SOURCE EXCERPT:
▼

Take no one’s word for it was originally built using Octopress.

Why Octopress

Octopress appealed to my inner geek who really liked the idea of tinkering with code and building a site from the command line.

There are/were other benefits to using Octopress:

  • You don’t rely on an online CMS. All the software producing the site lives on your computer. If you’re using sites like Tumblr or Squarespace, you rely on those sites to remain online and to remain largely the same. If they go offline, or something happens to them, your site is gone. Not so with Octopress. As long as your OS and software remain the same, you can keep using it forever, even if Octopress development stopped entirely.

  • Produces a static site. This means that, when you build your site, it ends up being a bunch of HTML and CSS files that get delivered to your computer, without the server having to produce or compile any of them upon request. This makes your site more lightweight and faster to load.

What was bad about Octopress

As I understood it, Octopress was advertised as a wrapper around Jekyll.1 A wrapper that should have made it better, and more powerful, with all kinds of plugins, and… things.

▲

COLLECTED MATERIAL:
▼

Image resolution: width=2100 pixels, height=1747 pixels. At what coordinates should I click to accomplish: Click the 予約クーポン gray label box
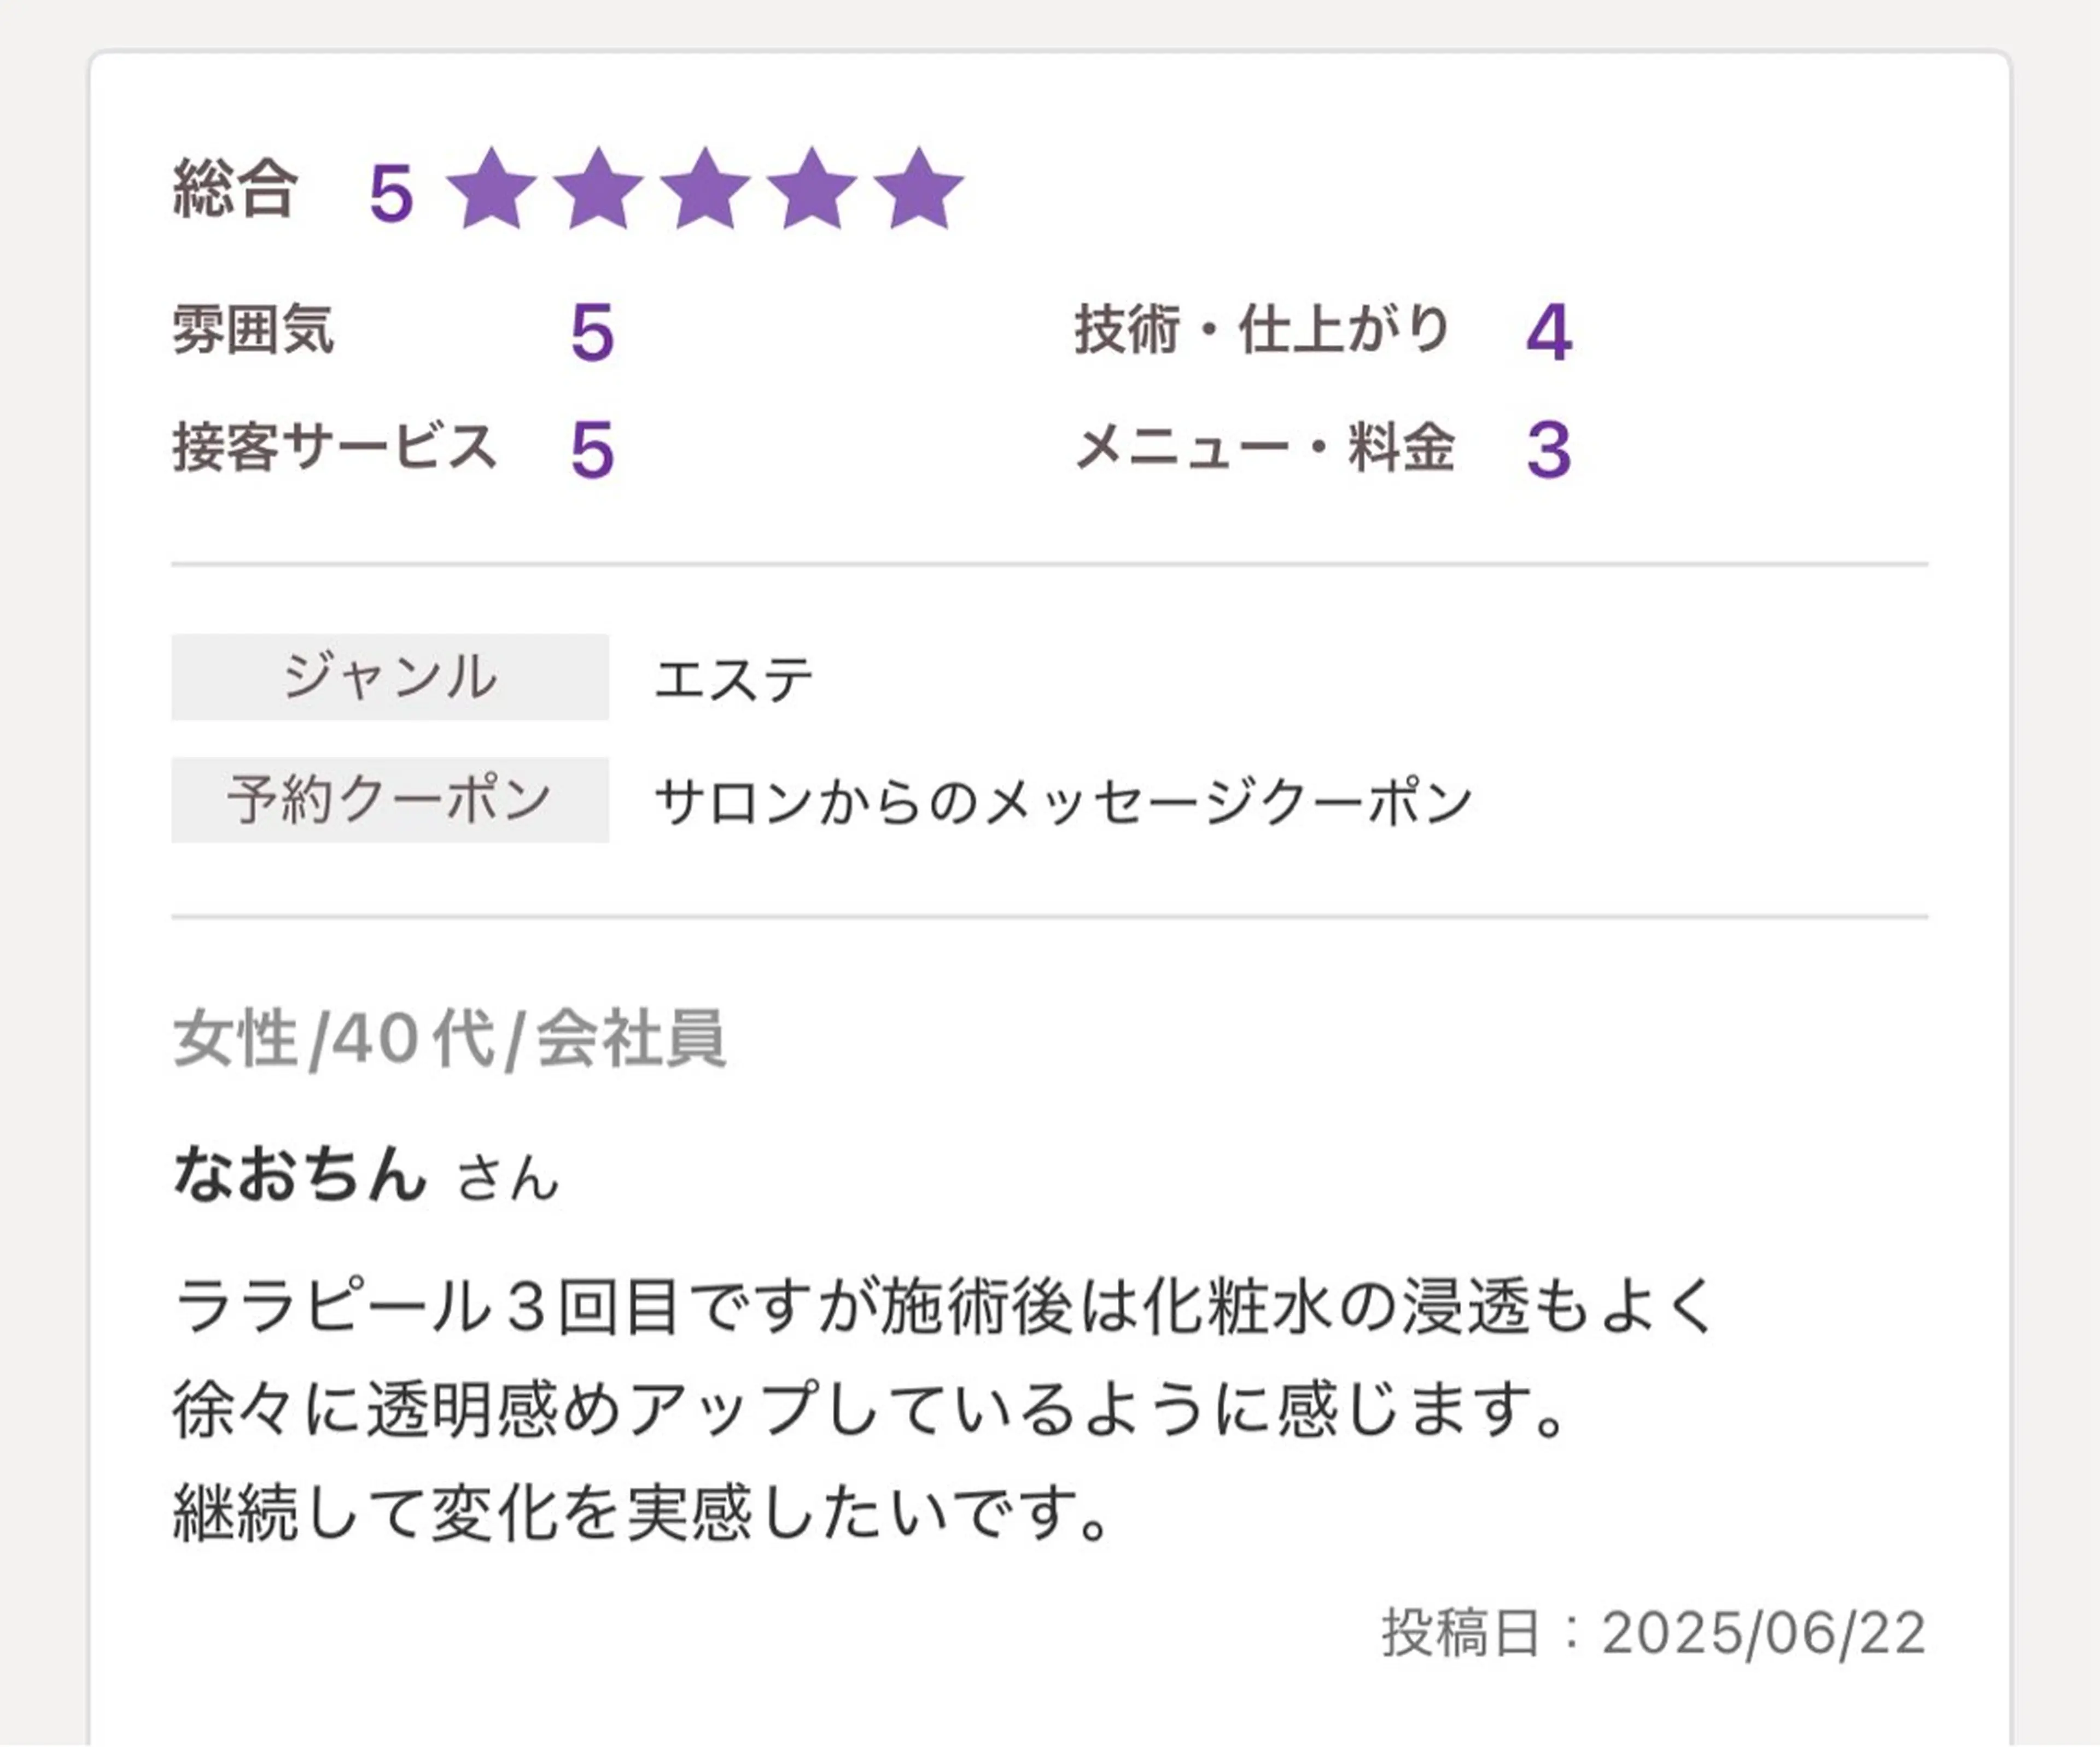tap(390, 800)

▲

PROBLEM DESCRIPTION:
Which software tools and online platforms does the Octopress text name?

FINISHED ANSWER:
Octopress, Tumblr, Squarespace, Jekyll